[START OF INPUT RECORDS]
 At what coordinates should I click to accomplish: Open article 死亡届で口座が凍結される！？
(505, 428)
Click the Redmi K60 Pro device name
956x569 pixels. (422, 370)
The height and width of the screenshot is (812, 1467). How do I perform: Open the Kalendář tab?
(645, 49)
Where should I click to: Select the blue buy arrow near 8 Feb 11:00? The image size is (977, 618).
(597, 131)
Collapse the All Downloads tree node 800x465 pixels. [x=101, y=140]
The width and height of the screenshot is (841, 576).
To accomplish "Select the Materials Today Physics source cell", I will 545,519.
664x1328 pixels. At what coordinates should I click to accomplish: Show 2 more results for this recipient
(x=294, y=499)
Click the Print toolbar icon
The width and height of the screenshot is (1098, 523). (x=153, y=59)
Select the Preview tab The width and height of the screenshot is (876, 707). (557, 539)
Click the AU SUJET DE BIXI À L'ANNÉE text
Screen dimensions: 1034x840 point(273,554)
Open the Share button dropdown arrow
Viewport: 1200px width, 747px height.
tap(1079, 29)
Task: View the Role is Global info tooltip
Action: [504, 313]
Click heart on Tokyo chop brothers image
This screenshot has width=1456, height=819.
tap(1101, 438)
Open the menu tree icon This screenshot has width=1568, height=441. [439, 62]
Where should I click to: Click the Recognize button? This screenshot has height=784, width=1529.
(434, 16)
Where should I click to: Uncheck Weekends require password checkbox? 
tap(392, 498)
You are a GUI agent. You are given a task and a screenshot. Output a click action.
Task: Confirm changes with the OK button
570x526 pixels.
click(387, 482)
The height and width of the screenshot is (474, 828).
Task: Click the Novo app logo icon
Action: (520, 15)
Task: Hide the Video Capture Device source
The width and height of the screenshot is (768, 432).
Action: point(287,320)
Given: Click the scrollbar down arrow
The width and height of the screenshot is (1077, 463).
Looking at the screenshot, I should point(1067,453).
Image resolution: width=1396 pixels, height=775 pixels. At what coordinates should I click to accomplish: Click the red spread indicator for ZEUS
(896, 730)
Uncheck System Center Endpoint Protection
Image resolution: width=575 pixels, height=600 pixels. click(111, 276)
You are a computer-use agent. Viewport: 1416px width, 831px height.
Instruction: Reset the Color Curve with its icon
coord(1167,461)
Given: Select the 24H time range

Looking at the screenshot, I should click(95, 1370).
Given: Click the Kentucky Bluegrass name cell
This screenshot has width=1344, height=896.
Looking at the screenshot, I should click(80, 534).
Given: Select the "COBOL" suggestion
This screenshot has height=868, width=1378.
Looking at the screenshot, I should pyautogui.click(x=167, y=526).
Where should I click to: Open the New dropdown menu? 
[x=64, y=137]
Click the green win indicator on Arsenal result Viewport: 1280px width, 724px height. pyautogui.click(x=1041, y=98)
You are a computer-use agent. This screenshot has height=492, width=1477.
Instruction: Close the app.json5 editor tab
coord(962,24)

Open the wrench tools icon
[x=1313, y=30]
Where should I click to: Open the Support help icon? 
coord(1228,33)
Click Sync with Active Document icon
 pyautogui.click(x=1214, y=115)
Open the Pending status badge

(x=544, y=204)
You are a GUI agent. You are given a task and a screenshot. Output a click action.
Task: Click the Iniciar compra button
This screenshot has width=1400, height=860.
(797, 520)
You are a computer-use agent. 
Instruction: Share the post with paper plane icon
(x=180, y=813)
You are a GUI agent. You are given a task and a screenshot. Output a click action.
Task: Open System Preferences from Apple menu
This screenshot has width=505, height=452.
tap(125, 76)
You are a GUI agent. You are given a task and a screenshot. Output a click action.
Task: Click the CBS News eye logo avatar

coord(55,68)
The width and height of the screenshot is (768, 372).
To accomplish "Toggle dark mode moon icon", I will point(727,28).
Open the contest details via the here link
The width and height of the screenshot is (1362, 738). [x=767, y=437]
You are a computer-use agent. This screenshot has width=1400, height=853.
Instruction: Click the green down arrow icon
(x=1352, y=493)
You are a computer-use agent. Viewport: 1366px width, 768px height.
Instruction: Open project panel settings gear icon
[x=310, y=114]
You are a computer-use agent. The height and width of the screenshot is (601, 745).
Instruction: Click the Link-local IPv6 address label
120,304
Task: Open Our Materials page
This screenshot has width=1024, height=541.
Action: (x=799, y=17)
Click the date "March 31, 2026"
[END OF INPUT RECORDS]
■ **THE EXERCISE**
Reproduce all of the material above verbatim, line by line, with no changes.

■ **COMPLETE OUTPUT**
 At what coordinates should I click to accomplish: Open article 死亡届で口座が凍結される！？
(505, 428)
Click the Redmi K60 Pro device name
956x569 pixels. (422, 370)
The height and width of the screenshot is (812, 1467). How do I perform: Open the Kalendář tab?
(645, 49)
Where should I click to: Select the blue buy arrow near 8 Feb 11:00? The image size is (977, 618).
(597, 131)
Collapse the All Downloads tree node 800x465 pixels. [x=101, y=140]
The width and height of the screenshot is (841, 576).
To accomplish "Select the Materials Today Physics source cell", I will 545,519.
664x1328 pixels. At what coordinates should I click to accomplish: Show 2 more results for this recipient
(x=294, y=499)
Click the Print toolbar icon
The width and height of the screenshot is (1098, 523). (x=153, y=59)
Select the Preview tab The width and height of the screenshot is (876, 707). (557, 539)
Click the AU SUJET DE BIXI À L'ANNÉE text
Screen dimensions: 1034x840 point(273,554)
Open the Share button dropdown arrow
Viewport: 1200px width, 747px height.
tap(1079, 29)
Task: View the Role is Global info tooltip
Action: [504, 313]
Click heart on Tokyo chop brothers image
This screenshot has width=1456, height=819.
tap(1101, 438)
Open the menu tree icon This screenshot has width=1568, height=441. [439, 62]
Where should I click to: Click the Recognize button? This screenshot has height=784, width=1529.
(434, 16)
Where should I click to: Uncheck Weekends require password checkbox? 
tap(392, 498)
You are a GUI agent. You are given a task and a screenshot. Output a click action.
Task: Confirm changes with the OK button
570x526 pixels.
click(387, 482)
The height and width of the screenshot is (474, 828).
Task: Click the Novo app logo icon
Action: (520, 15)
Task: Hide the Video Capture Device source
The width and height of the screenshot is (768, 432).
Action: point(287,320)
Given: Click the scrollbar down arrow
The width and height of the screenshot is (1077, 463).
Looking at the screenshot, I should point(1067,453).
Image resolution: width=1396 pixels, height=775 pixels. At what coordinates should I click to accomplish: Click the red spread indicator for ZEUS
(896, 730)
Uncheck System Center Endpoint Protection
Image resolution: width=575 pixels, height=600 pixels. click(111, 276)
You are a computer-use agent. Viewport: 1416px width, 831px height.
Instruction: Reset the Color Curve with its icon
coord(1167,461)
Given: Select the 24H time range

Looking at the screenshot, I should click(95, 1370).
Given: Click the Kentucky Bluegrass name cell
This screenshot has width=1344, height=896.
Looking at the screenshot, I should click(80, 534).
Given: Select the "COBOL" suggestion
This screenshot has height=868, width=1378.
Looking at the screenshot, I should pyautogui.click(x=167, y=526).
Where should I click to: Open the New dropdown menu? 
[x=64, y=137]
Click the green win indicator on Arsenal result Viewport: 1280px width, 724px height. pyautogui.click(x=1041, y=98)
You are a computer-use agent. This screenshot has height=492, width=1477.
Instruction: Close the app.json5 editor tab
coord(962,24)

Open the wrench tools icon
[x=1313, y=30]
Where should I click to: Open the Support help icon? 
coord(1228,33)
Click Sync with Active Document icon
 pyautogui.click(x=1214, y=115)
Open the Pending status badge

(x=544, y=204)
You are a GUI agent. You are given a task and a screenshot. Output a click action.
Task: Click the Iniciar compra button
This screenshot has width=1400, height=860.
(797, 520)
You are a computer-use agent. 
Instruction: Share the post with paper plane icon
(x=180, y=813)
You are a GUI agent. You are given a task and a screenshot. Output a click action.
Task: Open System Preferences from Apple menu
This screenshot has width=505, height=452.
tap(125, 76)
You are a GUI agent. You are given a task and a screenshot. Output a click action.
Task: Click the CBS News eye logo avatar

coord(55,68)
The width and height of the screenshot is (768, 372).
To accomplish "Toggle dark mode moon icon", I will point(727,28).
Open the contest details via the here link
The width and height of the screenshot is (1362, 738). [x=767, y=437]
You are a computer-use agent. This screenshot has width=1400, height=853.
Instruction: Click the green down arrow icon
(x=1352, y=493)
You are a computer-use agent. Viewport: 1366px width, 768px height.
Instruction: Open project panel settings gear icon
[x=310, y=114]
You are a computer-use agent. The height and width of the screenshot is (601, 745).
Instruction: Click the Link-local IPv6 address label
120,304
Task: Open Our Materials page
This screenshot has width=1024, height=541.
Action: (x=799, y=17)
Click the date "March 31, 2026"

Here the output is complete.